> [Given request]: Return, exactly, the lines of the entries below, from the line containing "Where should I" through the end of the entries, inclusive. Omit the pictures.

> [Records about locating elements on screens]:
● ● ●

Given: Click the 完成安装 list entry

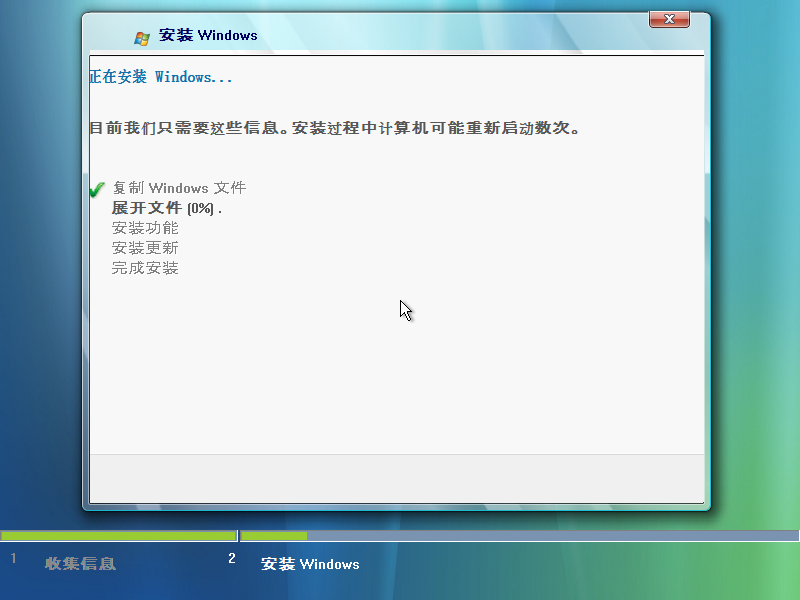Looking at the screenshot, I should (144, 267).
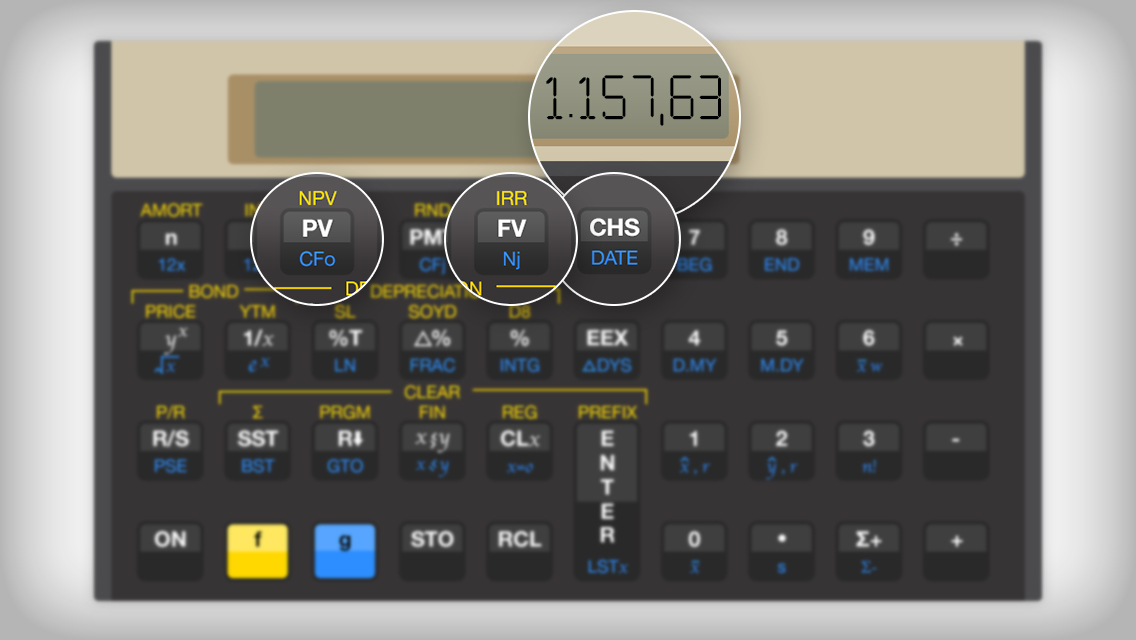Image resolution: width=1136 pixels, height=640 pixels.
Task: Tap the R/S run/stop key
Action: (x=170, y=439)
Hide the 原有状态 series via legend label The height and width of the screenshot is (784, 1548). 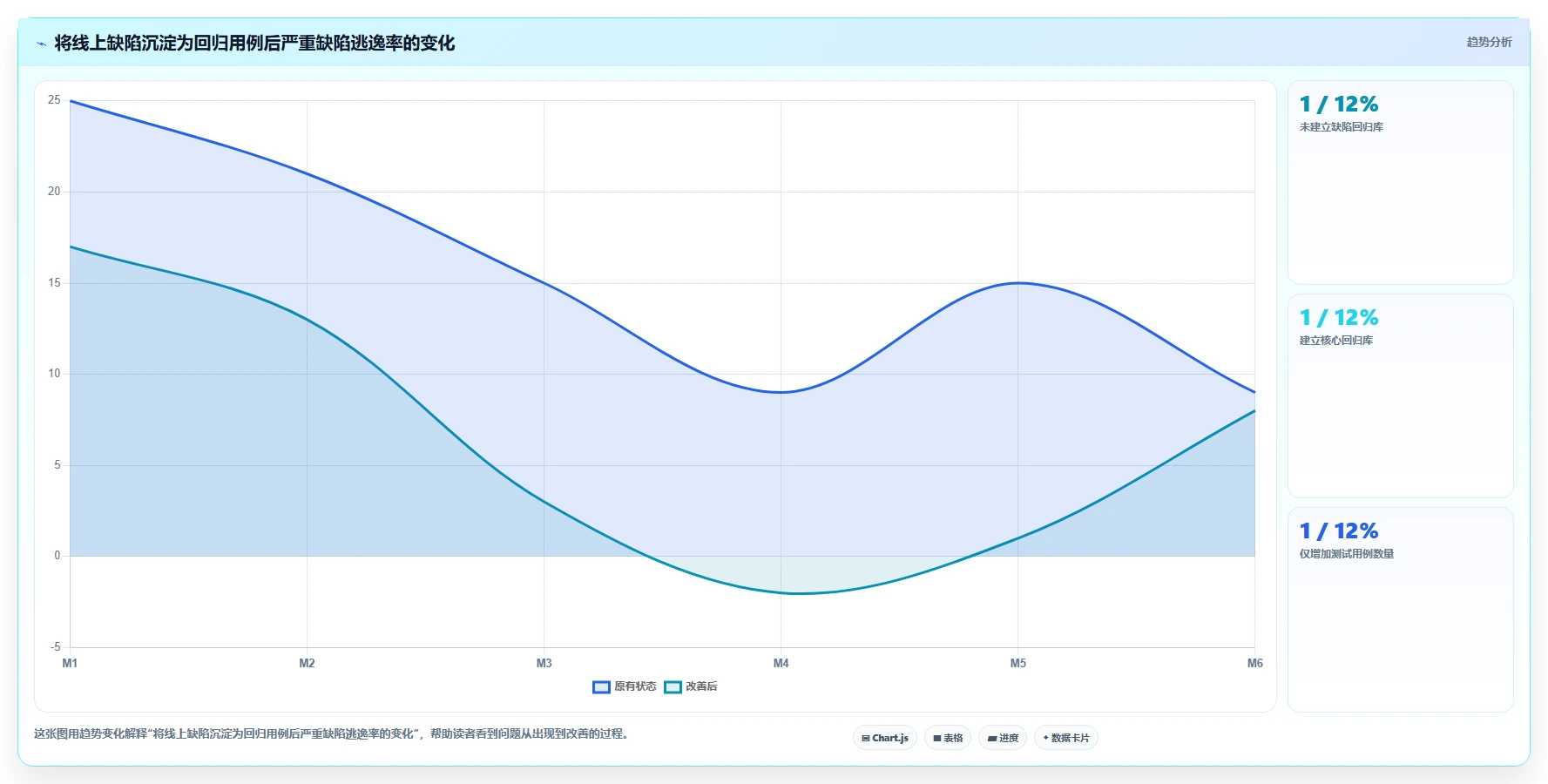tap(635, 686)
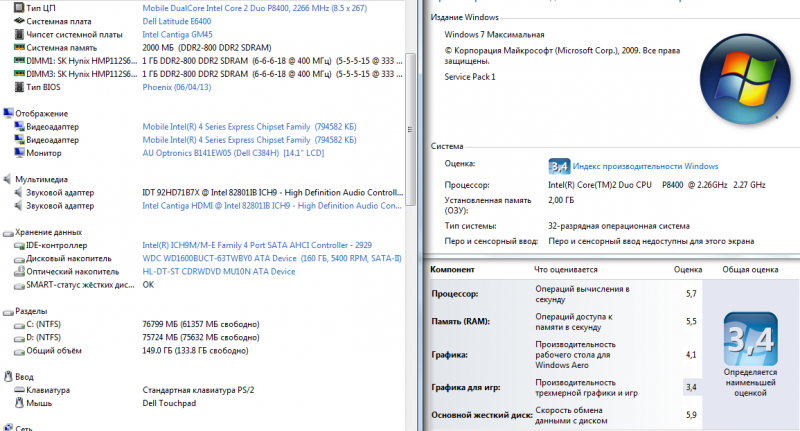The width and height of the screenshot is (800, 431).
Task: Click the Клавиатура keyboard icon
Action: point(19,390)
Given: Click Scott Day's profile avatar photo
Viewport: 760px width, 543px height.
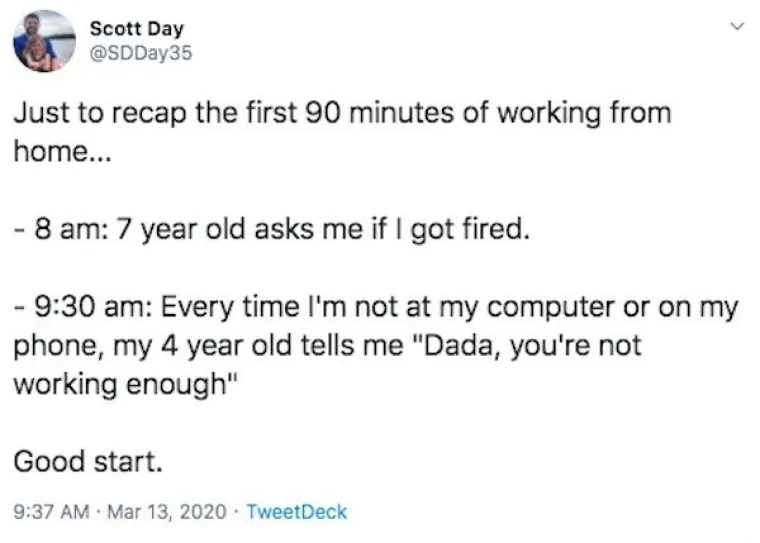Looking at the screenshot, I should [44, 41].
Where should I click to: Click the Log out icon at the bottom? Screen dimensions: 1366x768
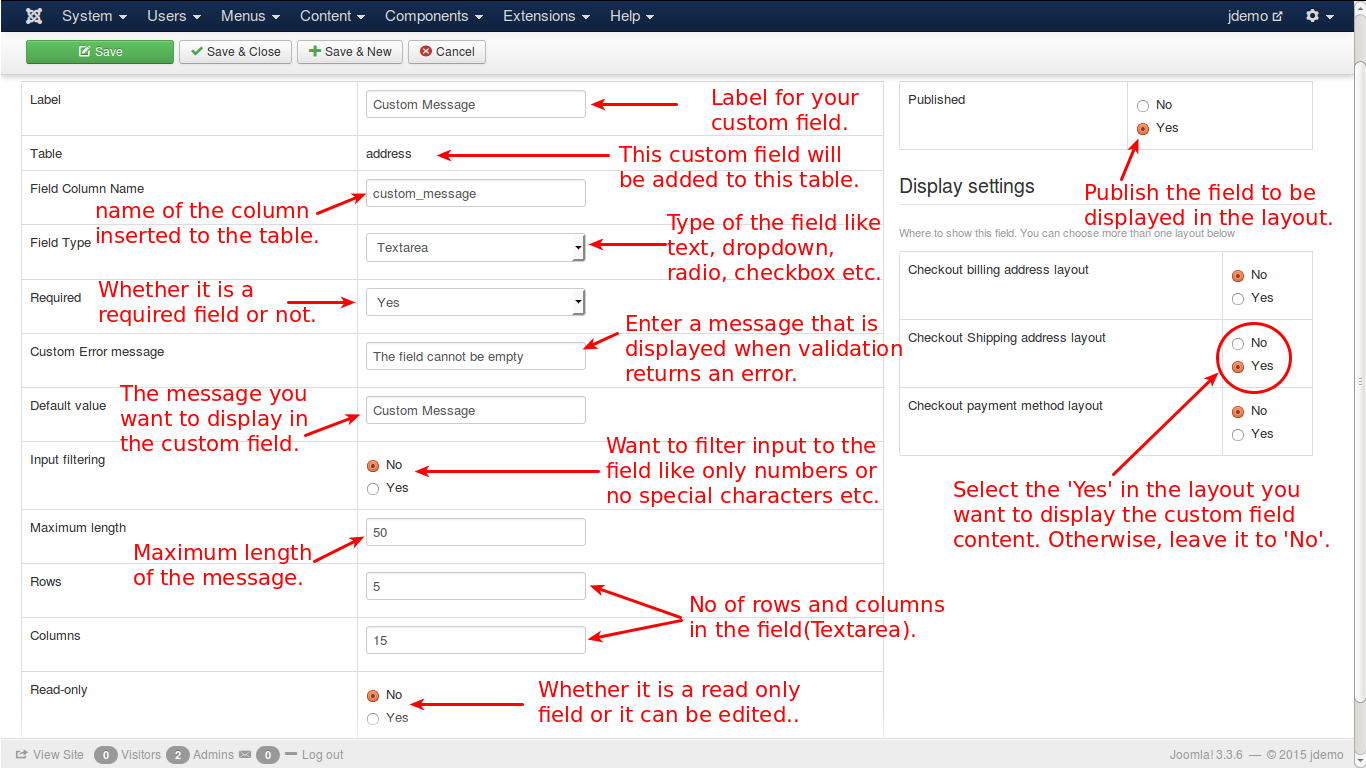point(290,754)
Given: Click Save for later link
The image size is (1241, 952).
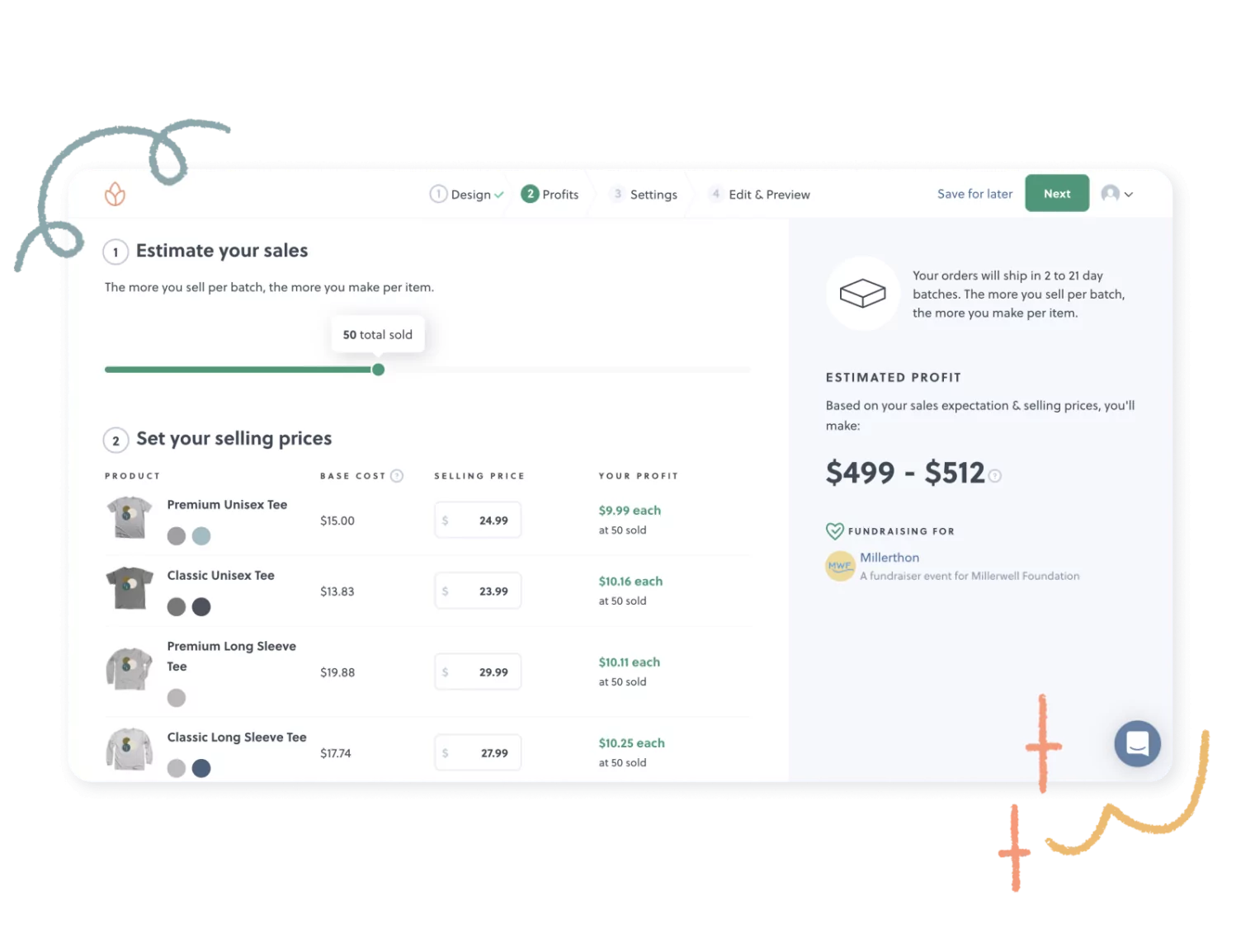Looking at the screenshot, I should tap(974, 194).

● ● ●

> [Written response]:
Where should I click to: Click the Log out icon at the bottom? Screen dimensions: 1366x768
point(290,754)
Given: Click Save for later link
The image size is (1241, 952).
Looking at the screenshot, I should tap(974, 194).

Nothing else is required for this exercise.